Reproduce the lines of the material below verbatim, omitting the pictures from your answer.
......
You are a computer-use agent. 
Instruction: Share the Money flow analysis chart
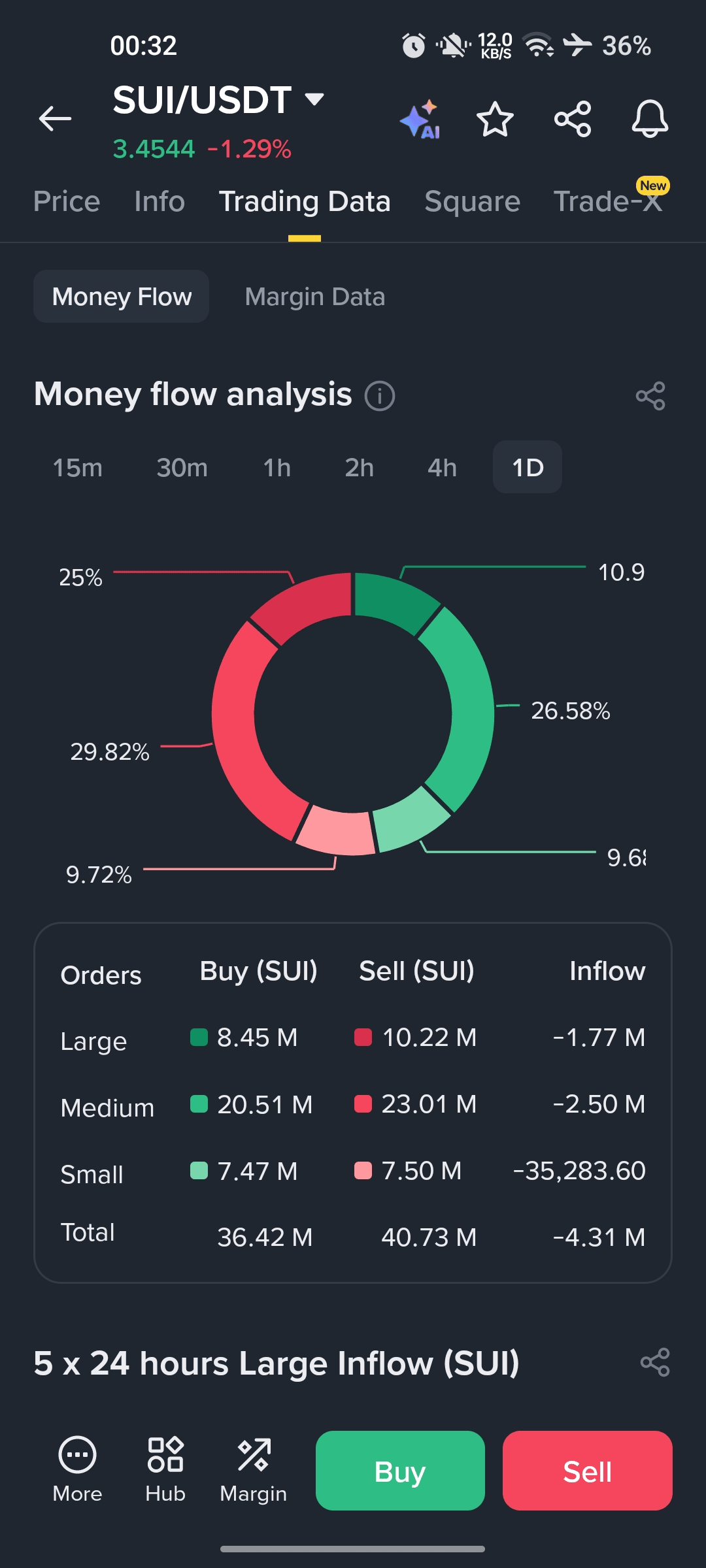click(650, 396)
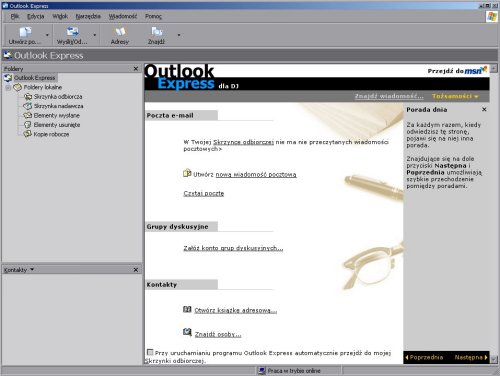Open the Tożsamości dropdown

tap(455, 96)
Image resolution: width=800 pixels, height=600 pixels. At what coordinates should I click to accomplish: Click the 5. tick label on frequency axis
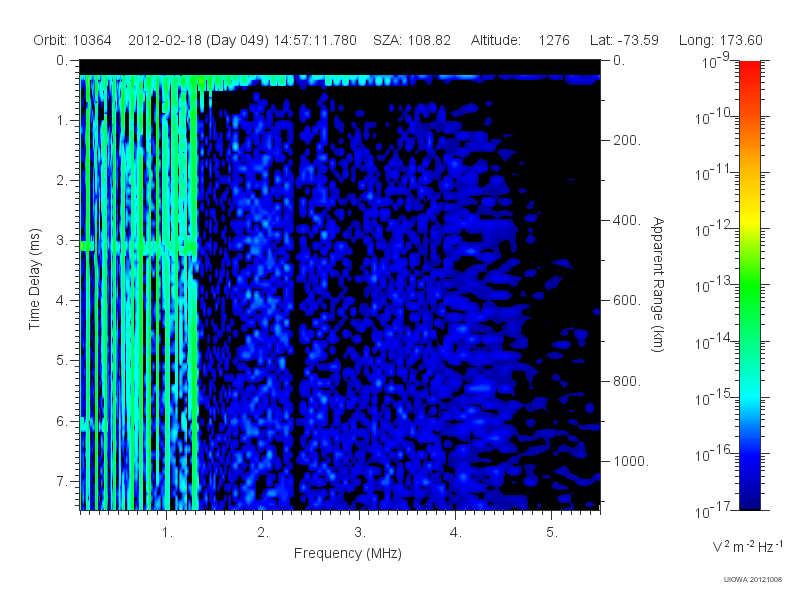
......
## REPLY TO THE TASK:
You are a computer-use agent. 
Instruction: Share the Money flow analysis chart
click(650, 396)
Open the Tożsamości dropdown

tap(455, 96)
Image resolution: width=800 pixels, height=600 pixels. At what coordinates should I click to accomplish: Click the 5. tick label on frequency axis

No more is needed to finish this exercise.